--- SUPPLIED MATERIAL ---

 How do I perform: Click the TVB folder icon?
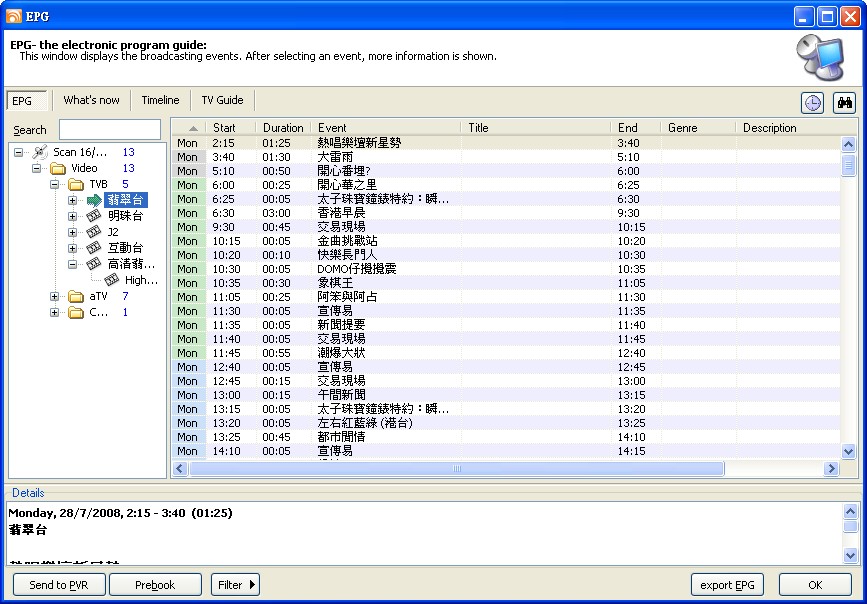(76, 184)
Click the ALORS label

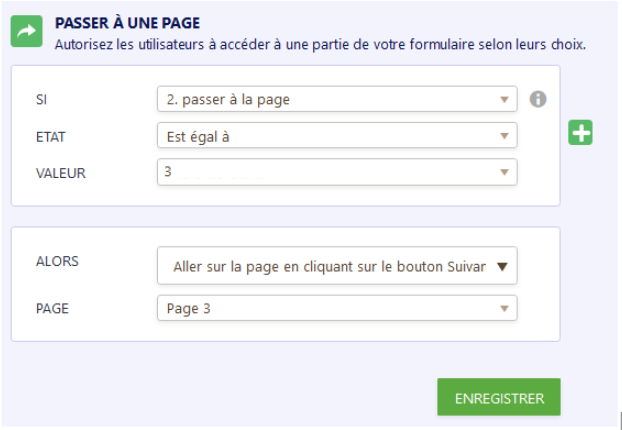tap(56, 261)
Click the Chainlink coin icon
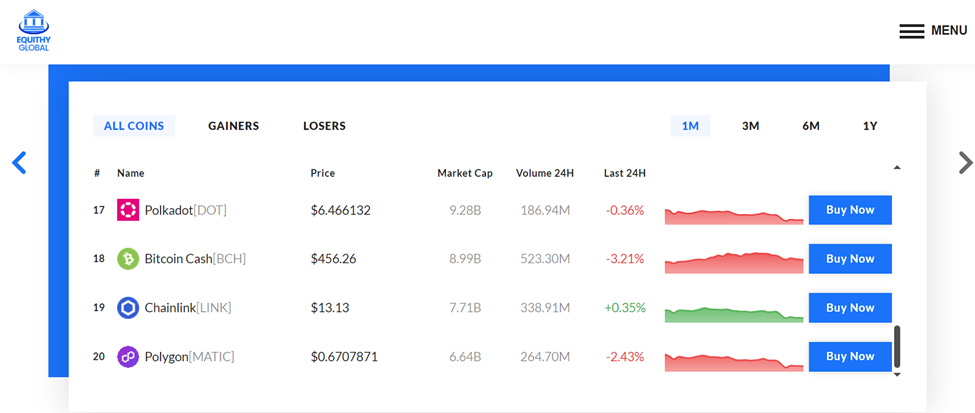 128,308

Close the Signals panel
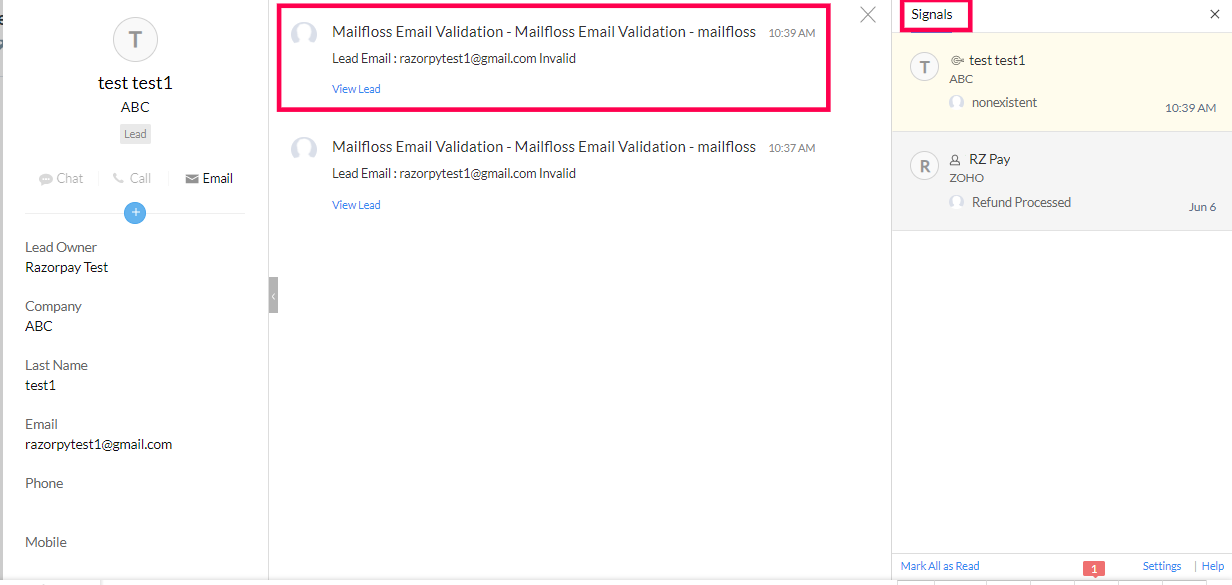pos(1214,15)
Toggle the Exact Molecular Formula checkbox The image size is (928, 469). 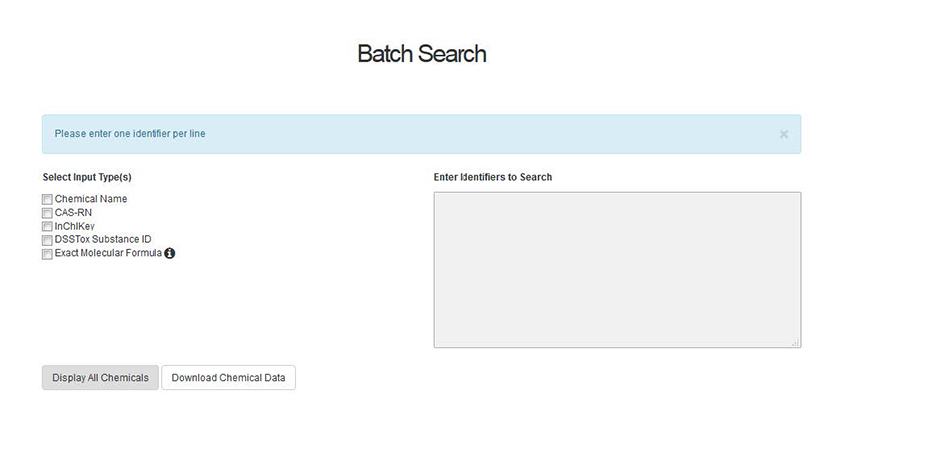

---

WORK TO BE COMPLETED:
Omit the images; transcribe the listing verbatim.

PROBLEM SOLUTION:
 How do I perform: Click the TVB folder icon?
(76, 184)
Click the ALORS label

tap(56, 261)
Click the Chainlink coin icon
 128,308

Close the Signals panel
pos(1214,15)
Toggle the Exact Molecular Formula checkbox The image size is (928, 469). 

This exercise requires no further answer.